Texto de estudio >>
(luego de ver una reunión de blogueros cubanos en CUNY)
Aclaro lo de pre-mortem, porque con eso del congreso espiritista por acá, no vayan a creer que es mi ectoplasma quien habla por mí. Y lo de post-mortem, no me lo creo, el único post a que doy crédito es al que sale de mi teclado.
La necesidad catártica de opinar, en un principio me hizo escribir de manera sostenida a un ritmo de dos, tres y hasta cuatro posteos semanales. Opinaba sobre todo, y de manera consciente, aunque difusa, fijaba una posición, que no necesariamente tenía que estar alineada con la de nadie, por lo que tuve (tengo) afinidades y desencuentros con amigos y desconocidos, funcionarios y disidentes.
Cuando la embriagadora sensación de libertad que significa opinar o conectarme a internet dejó de producirme ansiedad con insomnio, bajé la cresta de esa ola con el deseo de comparar opiniones con personas reales, tuvieran o no (mejor) igual forma de pensar que yo. Los leyentes con antigüedad recordarán las opiniones en forma de posteo que dediqué al blog La Joven Cuba, una experiencia que más de una vez me hizo “ponerme seria” y me llevó a la Historia, su hermana la Filosofía y su sobrina la Ética. Dejé de comentar allí luego de darme cuenta de que a los jóvenes matanceros no les interesaba el intercambio puertas adentro con una posición diferente.

Material de origen >>
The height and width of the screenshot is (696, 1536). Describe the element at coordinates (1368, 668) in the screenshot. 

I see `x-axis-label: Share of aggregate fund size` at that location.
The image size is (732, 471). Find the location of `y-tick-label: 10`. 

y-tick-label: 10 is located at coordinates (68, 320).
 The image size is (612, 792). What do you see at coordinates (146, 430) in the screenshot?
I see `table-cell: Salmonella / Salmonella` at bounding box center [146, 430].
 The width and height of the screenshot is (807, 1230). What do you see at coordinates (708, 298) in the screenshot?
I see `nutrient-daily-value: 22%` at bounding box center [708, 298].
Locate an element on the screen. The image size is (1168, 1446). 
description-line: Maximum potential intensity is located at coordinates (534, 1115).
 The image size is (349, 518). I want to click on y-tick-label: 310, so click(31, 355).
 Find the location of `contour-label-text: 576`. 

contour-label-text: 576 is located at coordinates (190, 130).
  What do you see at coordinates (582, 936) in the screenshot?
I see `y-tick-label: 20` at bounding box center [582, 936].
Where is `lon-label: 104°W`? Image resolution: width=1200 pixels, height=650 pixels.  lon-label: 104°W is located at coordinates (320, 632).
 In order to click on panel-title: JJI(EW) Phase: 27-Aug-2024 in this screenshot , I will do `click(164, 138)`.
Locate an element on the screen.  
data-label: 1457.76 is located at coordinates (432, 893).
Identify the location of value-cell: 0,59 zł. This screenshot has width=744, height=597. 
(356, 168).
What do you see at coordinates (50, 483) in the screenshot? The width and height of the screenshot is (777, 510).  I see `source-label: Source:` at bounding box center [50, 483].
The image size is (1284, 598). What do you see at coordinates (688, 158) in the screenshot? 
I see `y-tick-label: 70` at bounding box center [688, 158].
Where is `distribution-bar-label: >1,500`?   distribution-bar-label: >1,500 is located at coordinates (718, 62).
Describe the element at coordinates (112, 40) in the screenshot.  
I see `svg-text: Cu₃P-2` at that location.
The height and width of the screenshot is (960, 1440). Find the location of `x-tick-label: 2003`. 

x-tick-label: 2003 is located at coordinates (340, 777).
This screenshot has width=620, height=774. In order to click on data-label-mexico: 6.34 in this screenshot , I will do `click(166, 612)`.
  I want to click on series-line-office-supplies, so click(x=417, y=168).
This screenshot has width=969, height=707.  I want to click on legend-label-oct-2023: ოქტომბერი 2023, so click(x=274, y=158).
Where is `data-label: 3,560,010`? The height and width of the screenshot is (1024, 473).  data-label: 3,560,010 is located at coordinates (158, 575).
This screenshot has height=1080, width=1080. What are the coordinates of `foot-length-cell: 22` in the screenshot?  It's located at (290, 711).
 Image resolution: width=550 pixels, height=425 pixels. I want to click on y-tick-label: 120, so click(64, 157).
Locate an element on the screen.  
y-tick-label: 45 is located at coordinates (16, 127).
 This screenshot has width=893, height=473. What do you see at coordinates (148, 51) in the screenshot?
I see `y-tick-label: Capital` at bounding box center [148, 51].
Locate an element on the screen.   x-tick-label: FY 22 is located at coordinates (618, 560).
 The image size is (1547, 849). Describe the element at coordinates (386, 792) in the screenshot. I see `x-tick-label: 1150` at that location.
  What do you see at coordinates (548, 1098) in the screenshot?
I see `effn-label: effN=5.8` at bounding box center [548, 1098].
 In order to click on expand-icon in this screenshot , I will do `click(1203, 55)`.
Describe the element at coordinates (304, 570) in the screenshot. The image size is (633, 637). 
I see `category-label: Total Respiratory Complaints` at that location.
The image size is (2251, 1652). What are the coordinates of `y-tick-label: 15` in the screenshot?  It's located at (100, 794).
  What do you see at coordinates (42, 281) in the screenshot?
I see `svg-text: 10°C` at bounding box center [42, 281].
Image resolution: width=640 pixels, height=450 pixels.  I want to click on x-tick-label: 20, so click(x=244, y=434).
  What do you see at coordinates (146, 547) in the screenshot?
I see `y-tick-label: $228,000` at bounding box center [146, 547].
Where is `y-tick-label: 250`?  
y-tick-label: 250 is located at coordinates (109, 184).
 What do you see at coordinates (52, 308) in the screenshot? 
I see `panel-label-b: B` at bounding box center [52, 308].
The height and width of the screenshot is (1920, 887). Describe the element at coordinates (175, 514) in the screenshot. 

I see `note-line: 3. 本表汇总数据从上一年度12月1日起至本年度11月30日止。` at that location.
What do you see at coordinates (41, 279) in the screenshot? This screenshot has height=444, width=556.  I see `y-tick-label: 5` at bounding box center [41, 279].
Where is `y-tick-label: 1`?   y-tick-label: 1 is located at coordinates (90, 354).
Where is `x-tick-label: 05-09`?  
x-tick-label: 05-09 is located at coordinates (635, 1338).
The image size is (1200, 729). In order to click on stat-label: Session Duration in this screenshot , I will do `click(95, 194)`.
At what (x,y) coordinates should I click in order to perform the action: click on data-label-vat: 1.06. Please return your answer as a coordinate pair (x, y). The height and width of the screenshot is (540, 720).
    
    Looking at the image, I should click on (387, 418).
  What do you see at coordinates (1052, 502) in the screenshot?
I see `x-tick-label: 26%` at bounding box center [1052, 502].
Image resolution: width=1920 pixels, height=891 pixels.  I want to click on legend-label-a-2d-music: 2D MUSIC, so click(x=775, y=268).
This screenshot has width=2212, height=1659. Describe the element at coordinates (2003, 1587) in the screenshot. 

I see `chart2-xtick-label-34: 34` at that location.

Problemas y tareas >>
1. Repite al pie de la letra el pedazo del texto sobre bloguear que empieza en "Aclaro lo de" y termina en "funcionarios y disidentes.".
2. Según el texto sobre bloguear, ¿a qué blog le dedicó quien escribe opiniones en forma de posteo?
3. Prolonga el texto sobre bloguear a partir de donde se detiene.
El listado viene de otra fuente.

Respuestas >>
1.
Aclaro lo de pre-mortem, porque con eso del congreso espiritista por acá, no vayan a creer que es mi ectoplasma quien habla por mí. Y lo de post-mortem, no me lo creo, el único post a que doy crédito es al que sale de mi teclado.
La necesidad catártica de opinar, en un principio me hizo escribir de manera sostenida a un ritmo de dos, tres y hasta cuatro posteos semanales. Opinaba sobre todo, y de manera consciente, aunque difusa, fijaba una posición, que no necesariamente tenía que estar alineada con la de nadie, por lo que tuve (tengo) afinidades y desencuentros con amigos y desconocidos, funcionarios y disidentes.

2. Al blog La Joven Cuba.

3.
Luego de quejarme y sugerir reglas de comportamiento; sin querer usar la censura, sin poder usar la moderación, y sin poder interactuar con los opinantes, dejé de tener expectativas sobre el área de los comentarios del blog como un espacio para el debate.
Creí encontrar en Estado de Sats ese espacio físico, pero al ser la nuestra una sociedad donde la libertad de expresión está tan coartada, Sats demostró ser lo suficientemente transgresor como para merecer la presilla (¿prohibición?) para cualquiera con filiación gubernamental. En Jueves de Temas se identifican corrientes de opinión, personas comprometidas con el futuro de Cuba, pero la selección del panel, el tener que pedir la palabra antes de escuchar a los invitados y las dos horas en que transcurre dejan cualquier posibilidad de debate “caliente” fuera.
Igual no suelo ser una buena expositora, por eso regreso al blog. También uso Twitter, esa herramienta tan valiosa en nuestra incomunicación, solo que trato de suplir el qué estás haciendo ahora por el qué está pasando ahora.
Me siento tan cómoda con mi blog que me visualizo más vieja (es decir, viejita) escribiendo de recetas de cocina o de los nietos, aunque será difícil que no escriba sobre todo –sobre todo– para hablar de los males del gobierno de turno.